Die Demonstration beginnt um 12 Uhr, der versammlungsrechtliche Aufzug startet um 13 Uhr am Platz der Wiedervereinigung vor der Fabrik Heeder und endet um 15 Uhr am Platz An der Alten Kirche in der Innenstadt mit der Abschlusskundgebung mit einem anschließenden Bühnenprogramm. „Über den genauen Zugweg wird vorab nicht informiert“, teilt die Pressestelle der Stadt Krefeld mit. „Damit reagieren auch die Veranstalter auf die angespannte Sicherheitslage und wollen zudem Störaktionen oder Gegendemonstrationen vorbeugen.“
Nach dem Anschlag in Berlin überprüfen die Veranstalter im Austausch mit den Behörden nochmals die hiesigen Sicherheitsmaßnahmen. „Alle Beteiligten werden nun noch gründlicher auf die Sicherheitsvorkehrungen schauen und bei Bedarf nachsteuern“, betont Ordnungsdezernent Ulrich Cyprian. „Klar ist, dass es eine 100-prozentige Sicherheit bei solchen Großveranstaltungen nicht geben kann.
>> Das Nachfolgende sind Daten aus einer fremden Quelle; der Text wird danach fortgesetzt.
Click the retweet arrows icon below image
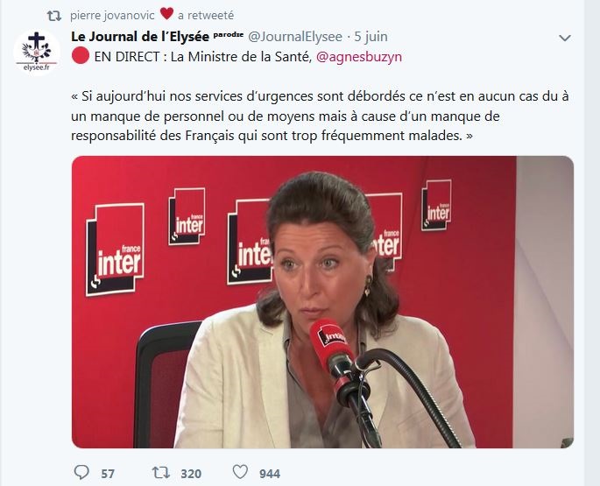160,473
Die Ordnungsbehörden und der Veranstalter werden jedoch im engen Austausch alles dafür tun, die Besucherinnen und Besucher zu schützen.“
Am Tag nach dem islamistischen Terroranschlag beim Berliner „Christopher Street Day“ wurden vor dem Krefelder Rathaus Regenbogenfahnen auf Halbmast gesetzt. „Wir fühlen mit allen Opfern dieses feigen und unfassbar brutalen Anschlags. In Gedanken sind wir bei der Familie der Toten und wünschen allen Verletzten schnelle Genesung“, betont Oberbürgermeister Frank Meyer. „Extremistische Täter, die aus dem Hinterhalt unschuldige Menschen angreifen, zielen bewusst darauf, Angst und Hass zu säen und dadurch unsere Werte von Demokratie, Freiheit und offenem Miteinander zu untergraben. Wir dürfen uns dem nicht beugen und nicht klein beigeben.“
In Absprache mit den Organisatoren des Krefelder CSD dient die Treppe vor dem Rathaus seit dem Anschlag als Ort für Trauerbekundungen. Viele Menschen haben dort Blumen abgelegt und Kerzen aufgestellt.